» **TEXT EXCERPT**
= = = = =
Yes, but only because we can find out more
about this world's objects by virtue of our causal relatedness to
them.
Where I think identity becomes less
straightforward is not between entities that aren't worldmates with each other,
but rather between entities that aren't worldmates with us. I don't see (or
at least comprehend) here an answer to my question above.
I still don't know what work is being done
by your use of "concretely" here. If you chase the meaning of the word
"concrete" through any dictionary, all the paths you follow will end up at
some notion of at least a potential causal relationship with some indexical base
object. But if like me you define a world as a causal closure, then it's a
category mistake to speak of a world as "existing" in this conventional sense of
"concrete" existence, because by definition no other world can have a
causal relationship with ours or anything in ours.
If so, wouldn't that involve an
isomorphism whose information content is potentially the same size as the
state space itself?
I don't assume that there is a fact about
whether two merely-isomorphic automata are the same world or not. (By "merely
isomorphic" I mean they don't have the trivial isomorphism of having the same
transition rules and a shared state somewhere in their state histories.) The
point of my example was to try to make this assumption unavailable, so that the
straightforward bitstring encoding of an automaton stands as a first-class
instance of a world, and cannot be waved away as just one of the many ways that
the "concrete" world in question can be described.
= = = = =
» **RECORDS PROVIDED**
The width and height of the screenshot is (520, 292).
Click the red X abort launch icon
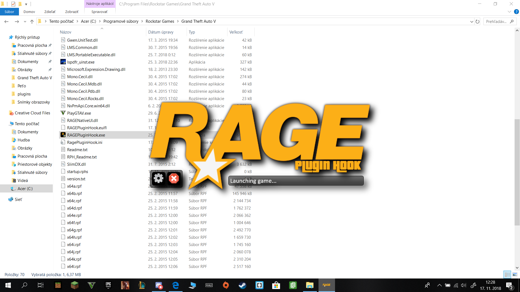point(174,178)
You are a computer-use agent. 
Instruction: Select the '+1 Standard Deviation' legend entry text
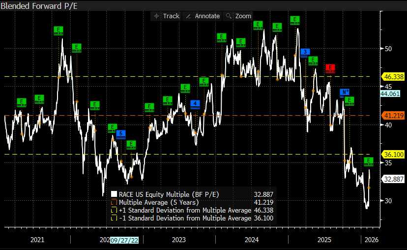(x=184, y=210)
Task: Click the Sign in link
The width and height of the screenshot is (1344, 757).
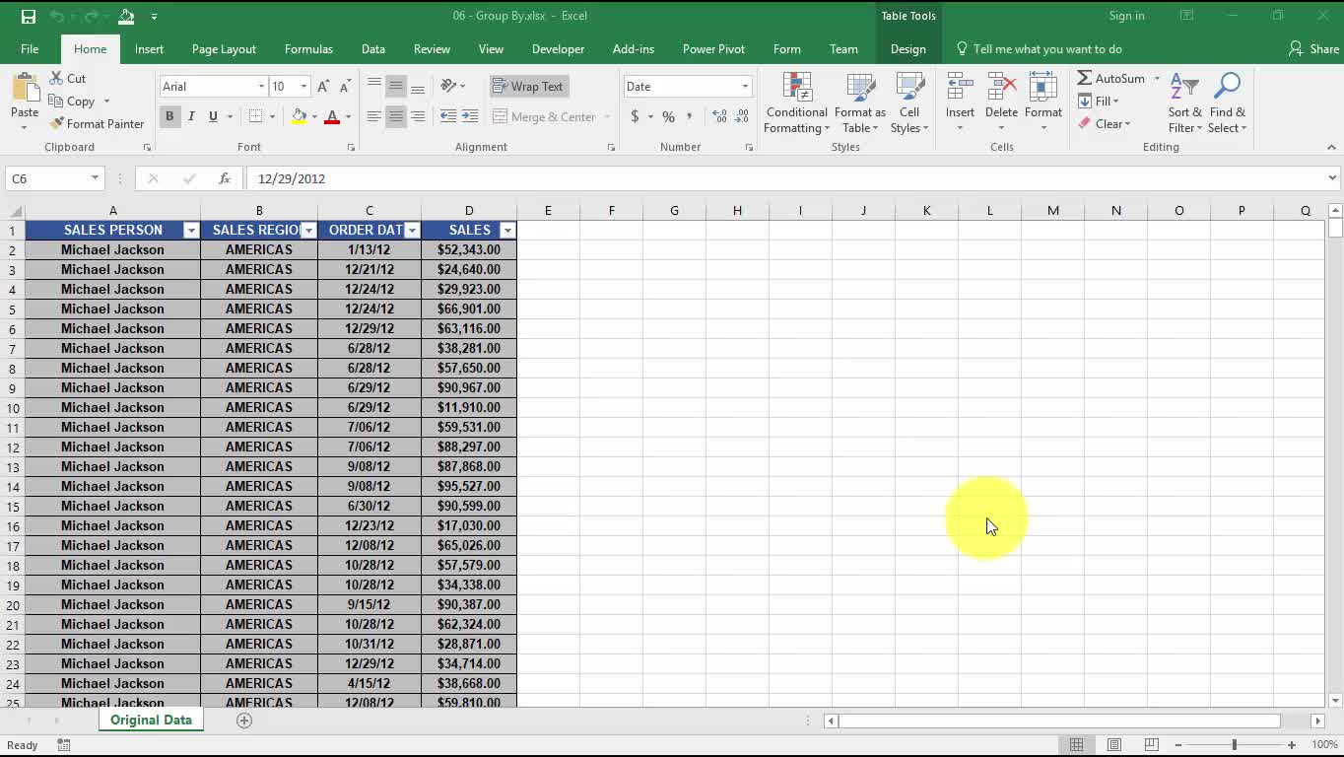Action: (x=1126, y=16)
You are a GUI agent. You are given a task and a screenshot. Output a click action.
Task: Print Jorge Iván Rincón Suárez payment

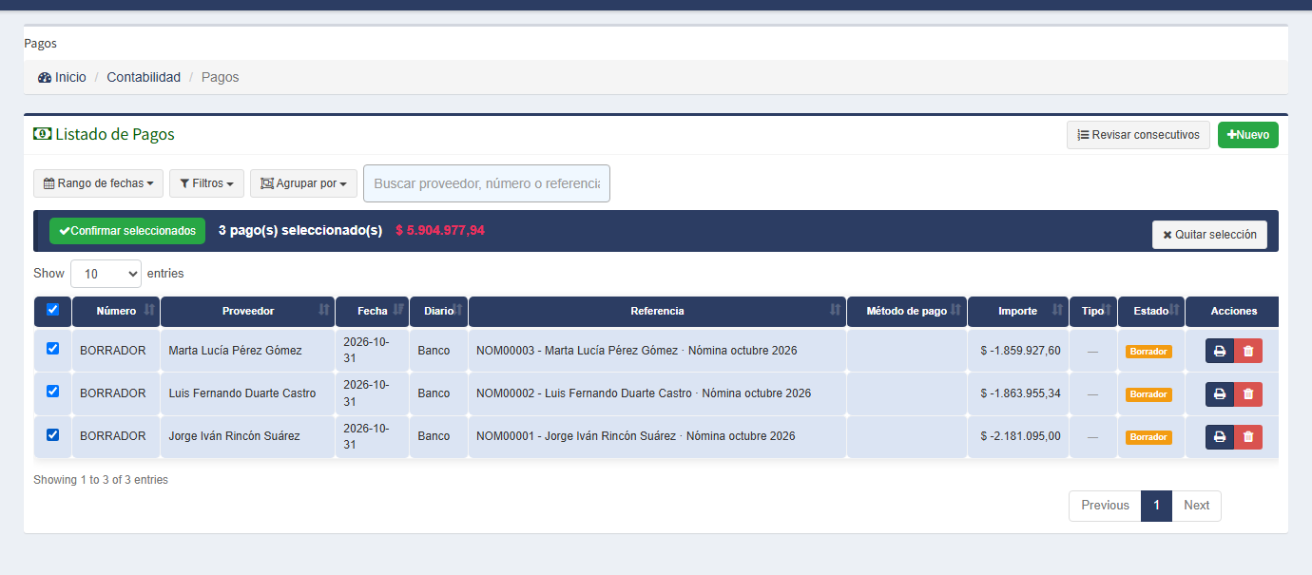[x=1220, y=436]
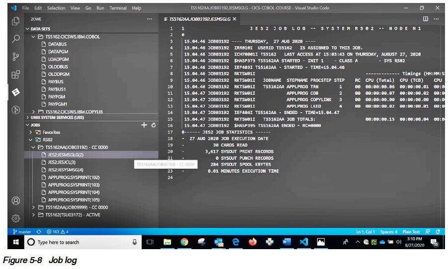Add a new Jobs session
This screenshot has height=269, width=448.
click(x=144, y=125)
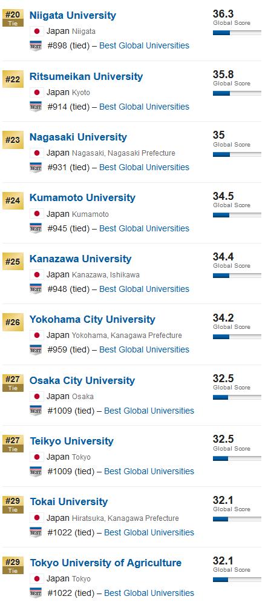Open Best Global Universities link under Kanazawa

click(144, 289)
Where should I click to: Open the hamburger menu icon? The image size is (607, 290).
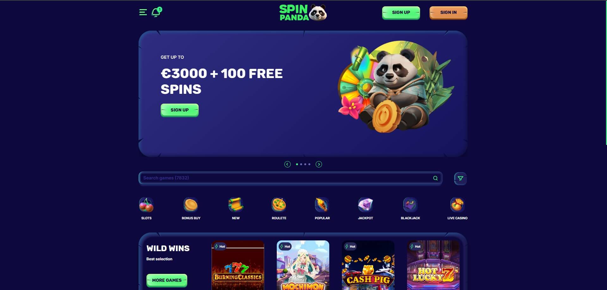143,12
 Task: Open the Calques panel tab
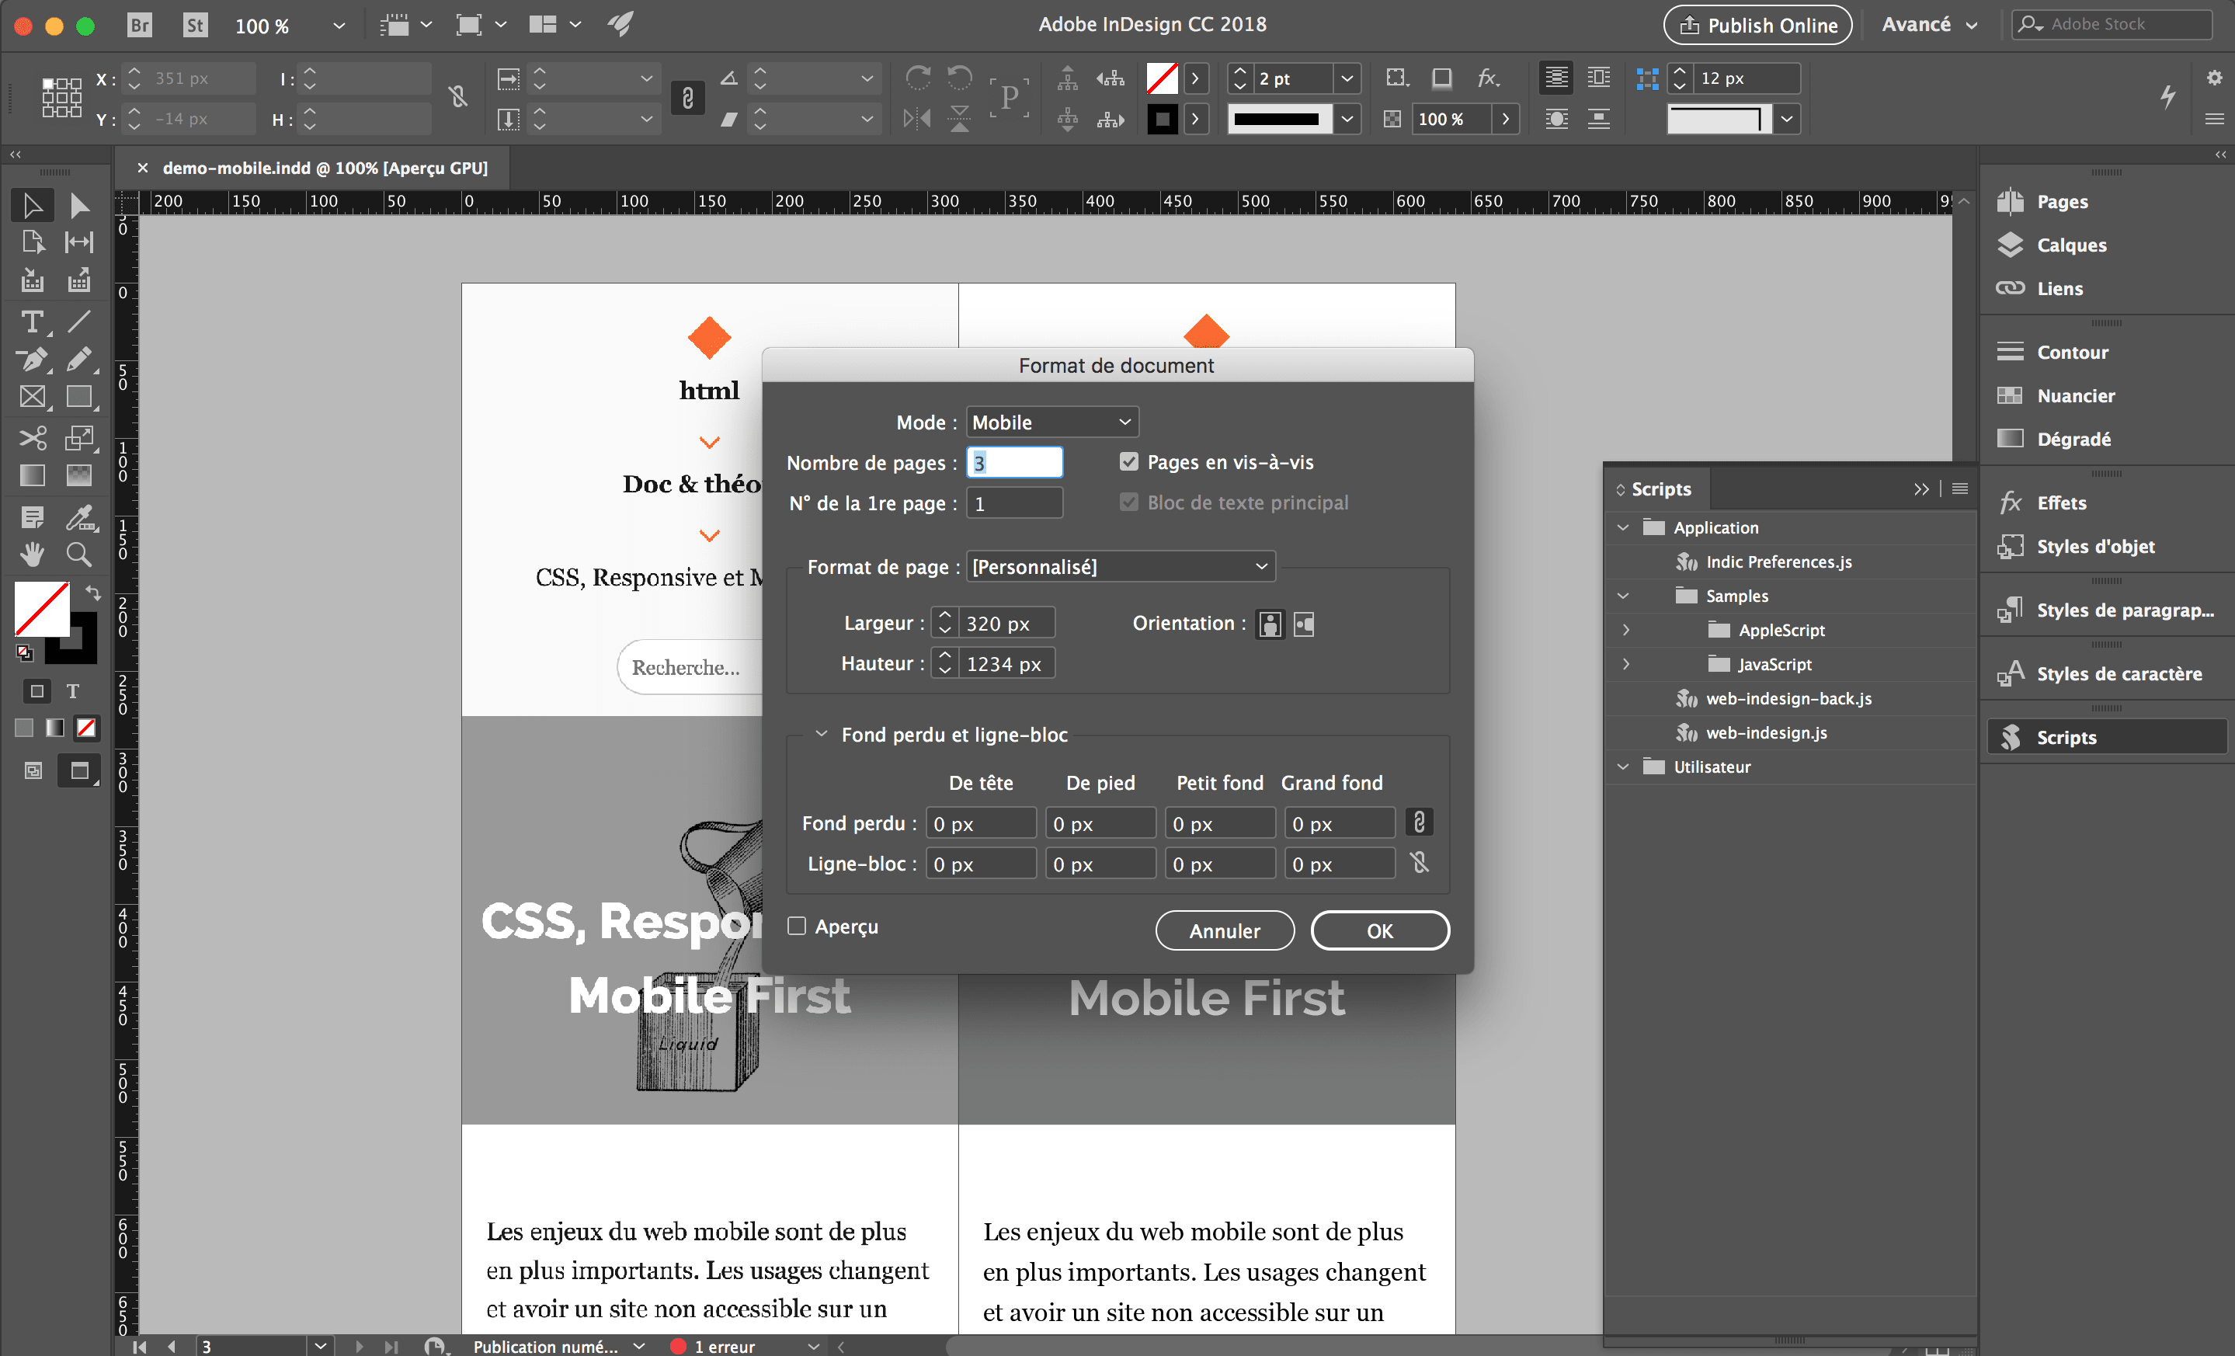(2071, 245)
= = = = =
» **DIRECTIVES**
**a.** Print the lines of the entries from the one containing "You are a GUI" through the last line of the entries, including both ends. Leave the pictures out.
**b.** Proceed with the forum text on possible worlds and causal closure, picking up after its final sentence.
The forum text and the entries were taken from unrelated sources.

» **RESULTS BY TASK**
**a.**
You are a GUI agent. You are given a task and a screenshot. Output a click action.
Task: Print Jorge Iván Rincón Suárez payment

[x=1220, y=436]
Add a new Jobs session
This screenshot has height=269, width=448.
click(x=144, y=125)
Open Best Global Universities link under Kanazawa

click(144, 289)
Where should I click to: Open the hamburger menu icon? The image size is (607, 290).
143,12
 Task: Open the Calques panel tab
(2071, 245)

**b.**
My answer to your question would be that
every different automaton is a different world, except perhaps for the most
trivial of isomorphisms. Note that for a given purpose, such as in
considering the phenomenology experienced by the worlds' inhabitants, we
might define equivalence classes across strictly different automata and consider
them the same world. But such a perspective wouldn't necessarily be privileged,
and wouldn't be the right way to think about how many worlds there are of the
relevant kinds (which is the key to the problem of induction).
Who can vouch that the simulator
is physical and not itself in a simulated universe? Surely not the
inhabitants of the simulator's universe. I repeat what I said after
the above quote: "For any claim that an actual simulator is in operation, then
the simulator's world can itself be considered a
merely-possible simulation. I'm assuming for the moment that 'turtles all
the way down' is not a sensible claim."
Yes, I noted earlier that my
perspective "depends on the thesis that physicalism is right and that qualia and
consciousness are epiphenomena".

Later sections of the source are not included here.